* Source excerpt:
########
2

I have gone through multiple links before posting this question so please read through and below are the two answers which have solved 90% of my problem:

parse multiple dates using dateutil

How to parse multiple dates from a block of text in Python (or another language)

Problem: I need to parse multiple dates in multiple formats in Python

Solution by Above Links: I am able to do so but there are still certain formats which I am not able to do so.

Formats which still can't be parsed are:

  1. text ='I want to visit from May 16-May 18'

  2. text ='I want to visit from May 16-18'

  3. text ='I want to visit from May 6 May 18'

I have tried regex also but since dates can come in any format,so ruled out that option because the code was getting very complex. Hence, Please suggest me modifications on the code presented on the link, so that above 3 formats can also be handled on the same.

Martin Evans
  • 45,791
  • 17
  • 81
  • 97
Rahul Agarwal
  • 4,034
  • 7
  • 27
  • 51
  • What about "May 16-18", "May 16 to 18", "May 16/17/18" or some other variants? The thing is, at some point, especially if you are dealing with free-form user input, you'll find that parsing all possible variants people can come up with is not going to be feasible. You might be better off rejecting things you can't *reasonably* parse. – bgse Sep 14 '17 at 14:15
  • "May 16-18" &, "May 16/17/18" also doesn't work but "May 16 to 18" this works in current code. In the end, I may have to reject but I was wondering if there is a solution which can handles these remaining 3-4 formats also. I guess what i need is if "/" or "-" also can be handled then it will work – Rahul Agarwal Sep 14 '17 at 14:26

1 Answers1

2

This kind of problem is always going to need tweeking with new edge cases, but the following approach is fairly robust:

from itertools import groupby, izip_longest
from datetime import datetime, timedelta
import calendar
import string
import re


def get_date_part(x):
    if x.lower() in month_list:
        return x

    day = re.match(r'(\d+)(\b|st|nd|rd|th)', x, re.I)
########
* Data shown:
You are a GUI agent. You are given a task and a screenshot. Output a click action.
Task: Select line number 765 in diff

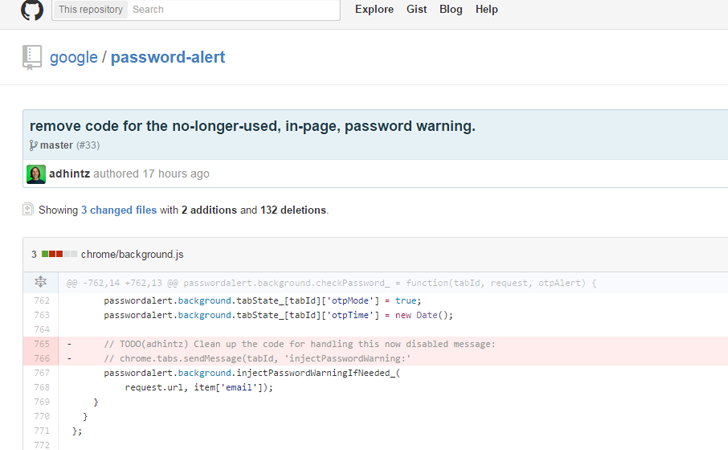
########
* What to produce: Go on with the thread about parsing multiple dates in Python, starting right after its last line.

* Reply to the task:
    if day:
        return day.group(1)

    return False


def month_full(month):
    try:
        return datetime.strptime(month, '%B').strftime('%b')
    except:
        return datetime.strptime(month, '%b').strftime('%b')

tests = [
    'I want to visit from May 16-May 18',
    'I want to visit from May 16-18',
    'I want to visit from May 6 May 18',
    'May 6,7,8,9,10',
    '8 May to 10 June',
    'July 10/20/30',
    'from June 1, july 5 to aug 5 please',
    '2nd March to the 3rd January',
    '15 march, 10 feb, 5 jan',
    '1 nov 2017',
    '27th Oct 2010 until 1st jan',
    '27th Oct 2010 until 1st jan 2012'
    ]

cur_year = 2017    

month_list = [m.lower() for m in list(calendar.month_name) + list(calendar.month_abbr) if len(m)]
remove_punc = string.maketrans(string.punctuation, ' ' * len(string.punctuation))

for date in tests:
    date_parts = [get_date_part(part) for part in date.translate(remove_punc).split() if get_date_part(part)]

    days = []
    months = []
    years = []

    for k, g in groupby(sorted(date_parts, key=lambda x: x.isdigit()), lambda y: not y.isdigit()):
        values = list(g)

        if k:
            months = map(month_full, values)
        else:
            for v in values:
                if 1900 <= int(v) <= 2100:
                    years.append(int(v))
                else:
                    days.append(v)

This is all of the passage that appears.